Ancora nessun bollettino è stato consegnato dal comune di Scafati a famiglie e imprese del territorio.
A sollevare la questione è Michele Russo, consigliere comunale di opposizione in quota “Insieme per Scafati“.
«La delibera comunale del 26 luglio scorso fissava la scadenza per i pagamenti del tributo per quanto riguarda l’annualità del 2022. Prima rata con scadenza 30 settembre, seconda il 31 ottobre, terza il 30 novembre e ultima rata con scadenza il 31 dicembre. Per ora, nessun bollettino è arrivato agli scafatesi. Non vorrei che accadesse l’irreparabile, con le rate già scadute e pagamento finale sotto l’albero», afferma Russo.

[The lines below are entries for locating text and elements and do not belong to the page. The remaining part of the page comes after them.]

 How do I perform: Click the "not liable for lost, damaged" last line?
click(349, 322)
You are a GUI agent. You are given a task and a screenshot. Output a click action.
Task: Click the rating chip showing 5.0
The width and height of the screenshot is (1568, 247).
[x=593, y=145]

Lo stesso conclude, invocando l’impegno del sindaco: «Si tratta, purtroppo, dell’ennesimo modo scellerato di gestire la cosa pubblica a Scafati. Con un caro bollette che fa paura e le prossime fatture di energia elettrica che si annunciano davvero spaventose, l’atteggiamento del comune di Scafati è assurdo. Invece di combattere il fenomeno dell’evasione, dunque, a Scafati lo si incentiva mandando in ritardo gli avvisi per pagare la Tari. Tutto questo è davvero desolante».